Influence of oxygen addition on the target voltage during reactive sputtering of aluminium

Abstract

The voltage of an aluminium target changes during magnetron sputtering when oxygen is added to the argon plasma. The variation in target voltage has been ascribed to a target surface modification, which alters the ion-induced secondary electron emission (ISEE) coefficient. As most models assume that the target surface modification was induced by chemisorption of oxygen on the aluminium target, we have measured the influence of chemisorption on the target voltage. At low oxygen exposure an absolute target voltage increase as a function of the exposure was noticed.

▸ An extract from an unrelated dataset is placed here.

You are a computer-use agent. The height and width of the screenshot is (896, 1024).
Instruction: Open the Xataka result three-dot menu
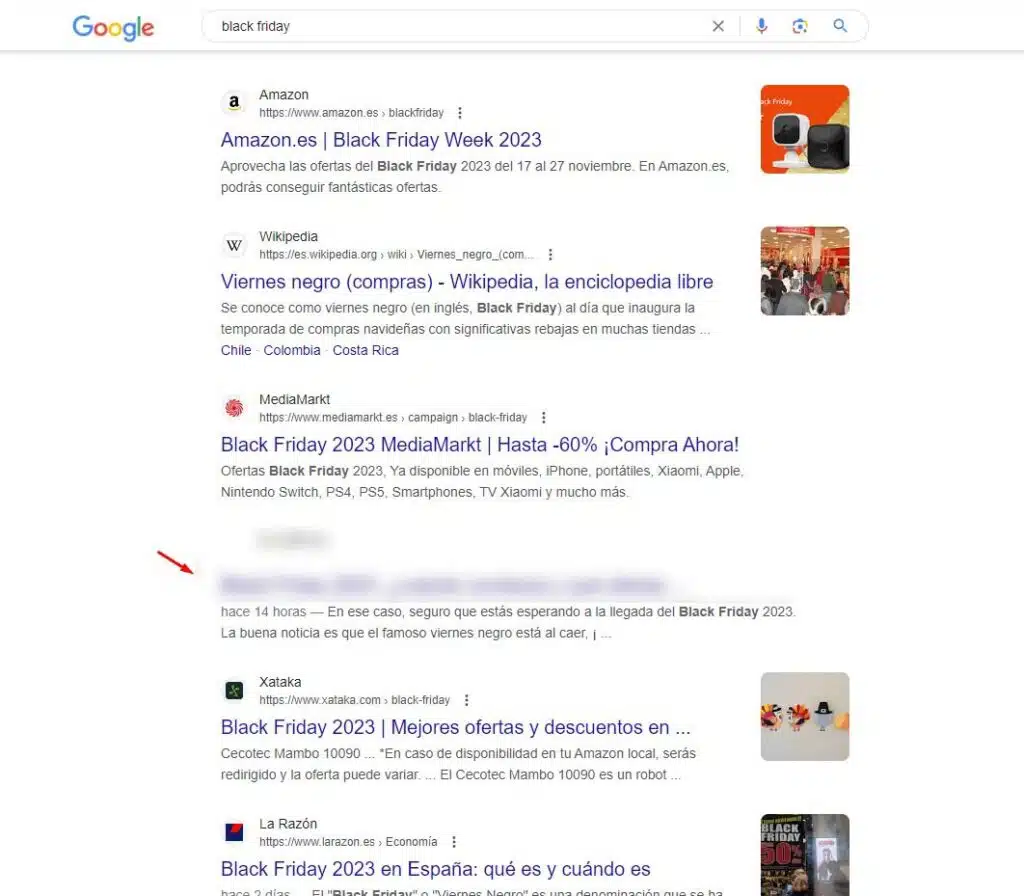tap(466, 700)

Extending the oxidation period resulted in an absolute target voltage decrease if the exposure was increased. Comparing these results with the measurements performed regarding reactive sputtering, we came to the conclusion that chemisorption cannot explain the target surface modification during reactive sputtering. Indeed, experiments concerning the stability of the target surface modification induced by reactive sputtering clearly indicated that it is not stable. This shows that the target surface modification during reactive sputtering is not the formation of a stable surface compound by a chemical reaction between oxygen molecules and the aluminium surface, as noticed during chemisorption. The chemical reaction between implanted reactive gas atoms and the target atoms forms the basic idea of the presented approach to describe the target surface changes.